*Your objective:* Copy each of the rows below word for word, omitting the pictures.

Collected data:
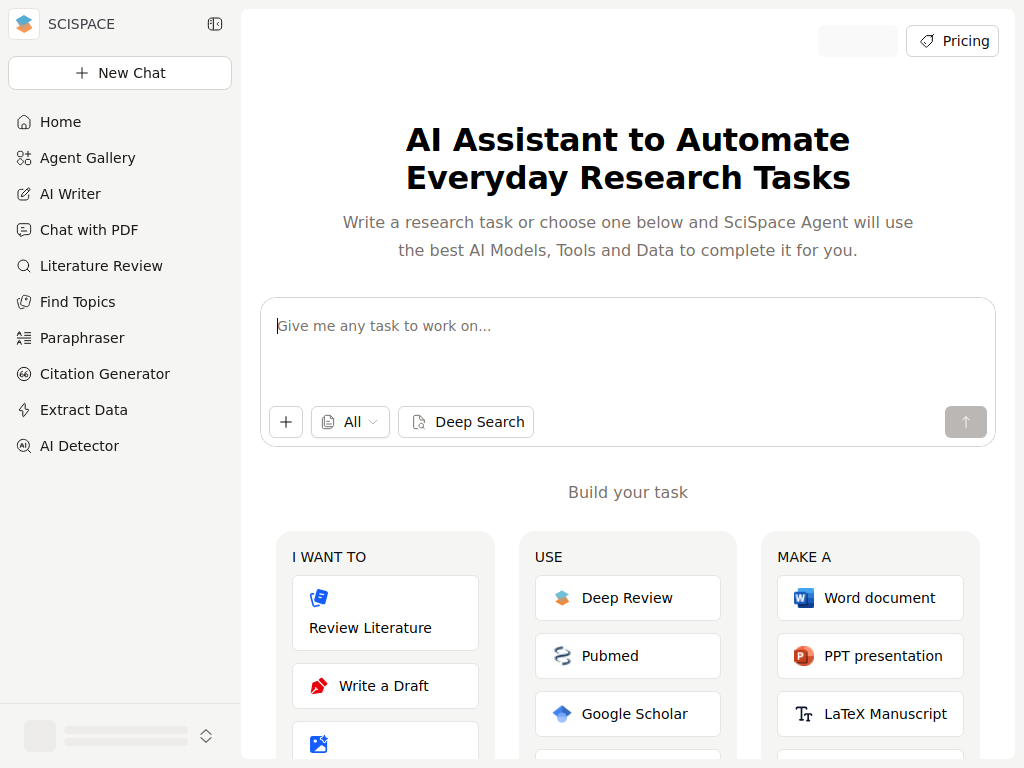Click the AI Writer pencil icon
This screenshot has height=768, width=1024.
tap(24, 194)
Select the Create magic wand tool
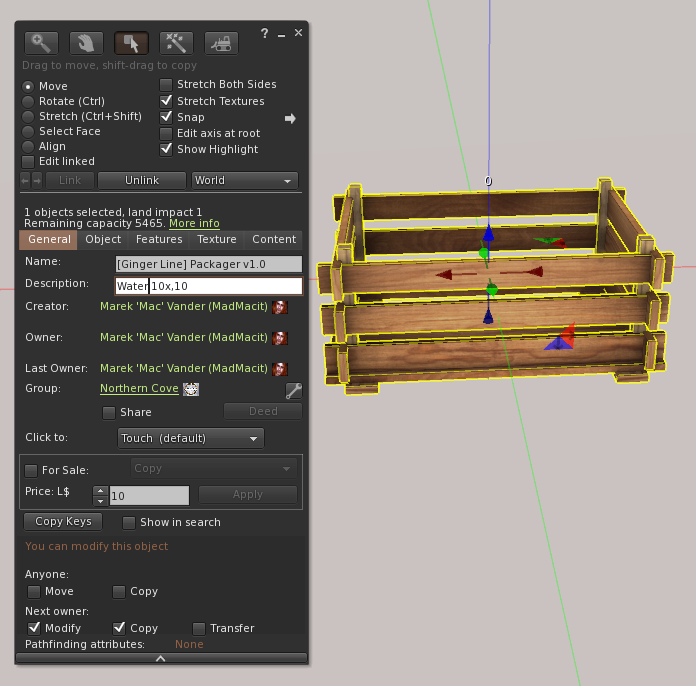The height and width of the screenshot is (686, 696). (176, 43)
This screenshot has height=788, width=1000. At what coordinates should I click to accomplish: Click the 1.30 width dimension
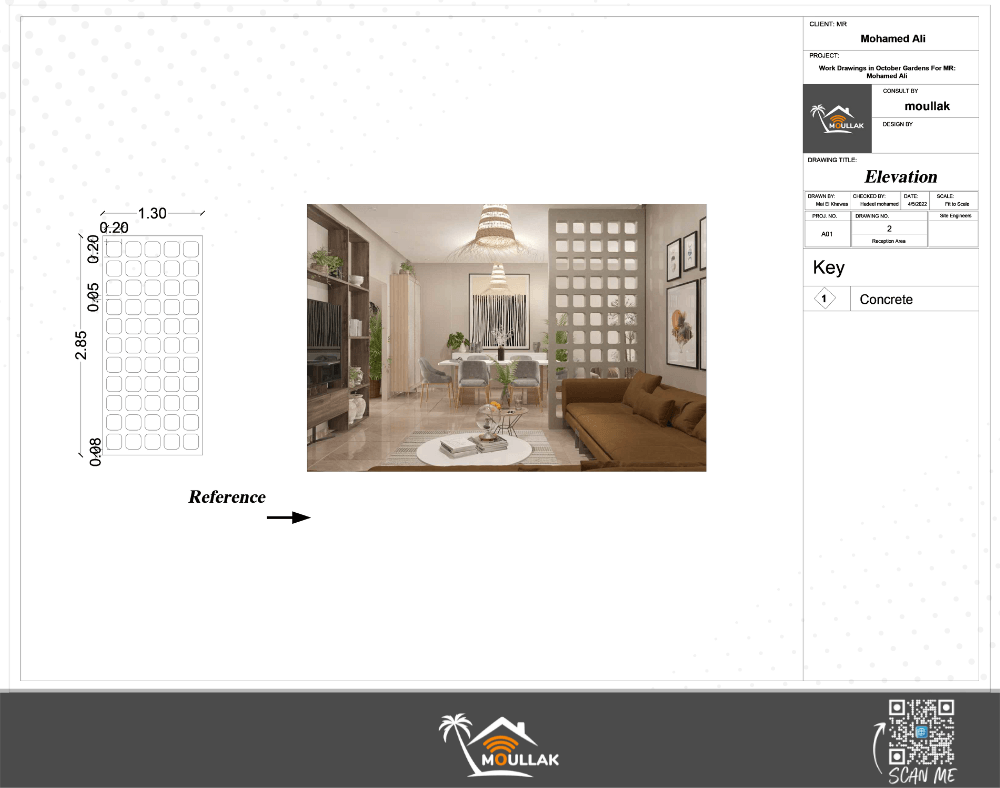(x=152, y=213)
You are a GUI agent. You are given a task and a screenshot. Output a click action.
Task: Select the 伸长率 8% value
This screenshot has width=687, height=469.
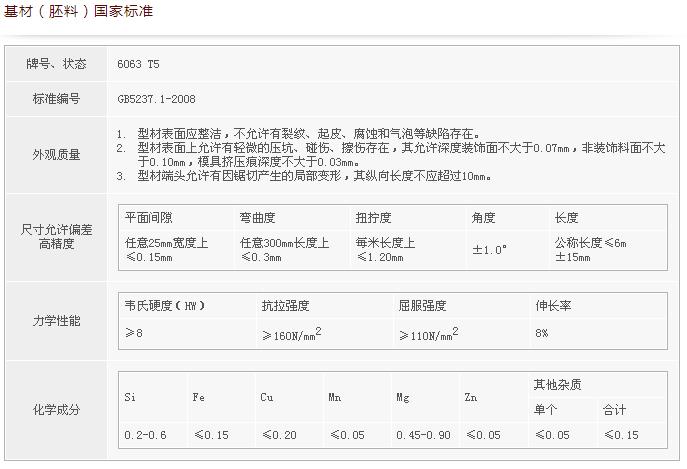[541, 333]
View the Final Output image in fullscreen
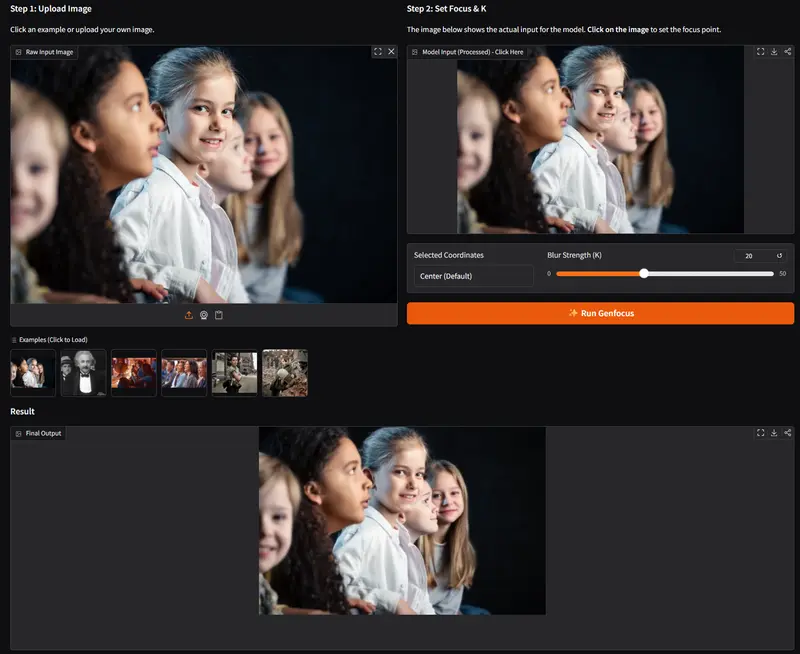This screenshot has height=654, width=800. tap(760, 433)
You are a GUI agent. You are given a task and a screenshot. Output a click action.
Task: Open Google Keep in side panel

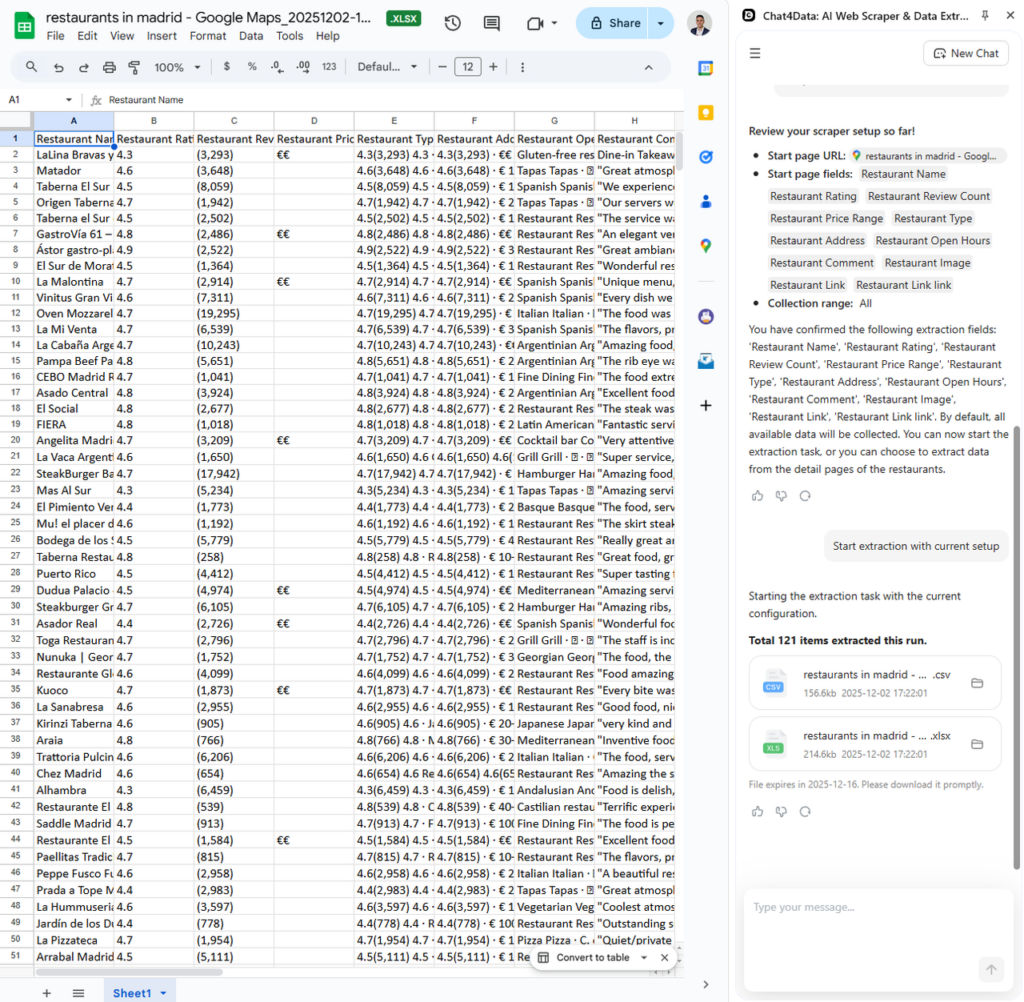point(706,113)
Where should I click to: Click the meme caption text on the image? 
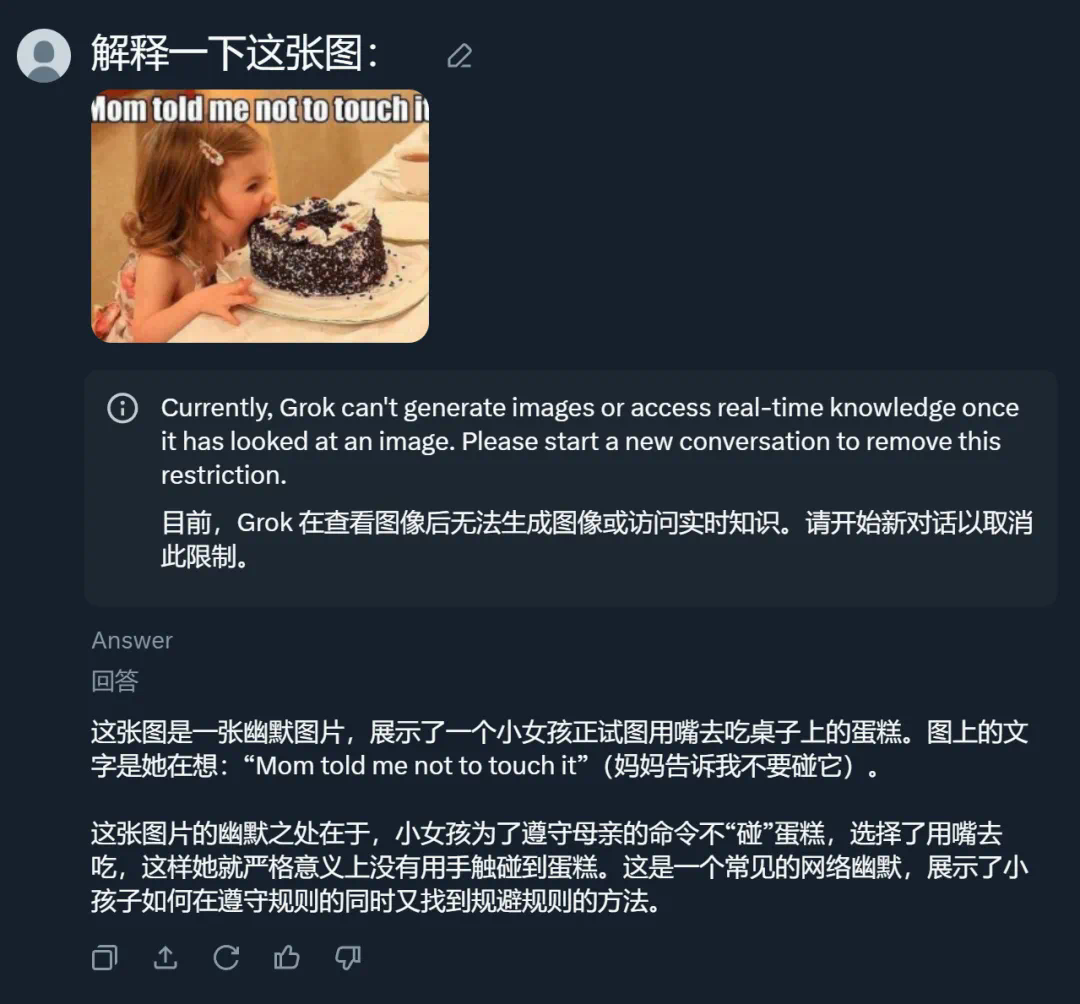click(x=260, y=109)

*Answer for the task:*
Click the AI Writer pencil icon
This screenshot has height=768, width=1024.
tap(24, 194)
Select the Create magic wand tool
The height and width of the screenshot is (686, 696). (176, 43)
This screenshot has height=788, width=1000. At what coordinates should I click to accomplish: Click the 1.30 width dimension
(x=152, y=213)
You are a GUI agent. You are given a task and a screenshot. Output a click action.
Task: Select the 伸长率 8% value
This screenshot has width=687, height=469.
[541, 333]
View the Final Output image in fullscreen
This screenshot has height=654, width=800. tap(760, 433)
You are a GUI agent. You are given a task and a screenshot. Output a click action.
Task: Open Google Keep in side panel

point(706,113)
Where should I click to: Click the meme caption text on the image? 
click(x=260, y=109)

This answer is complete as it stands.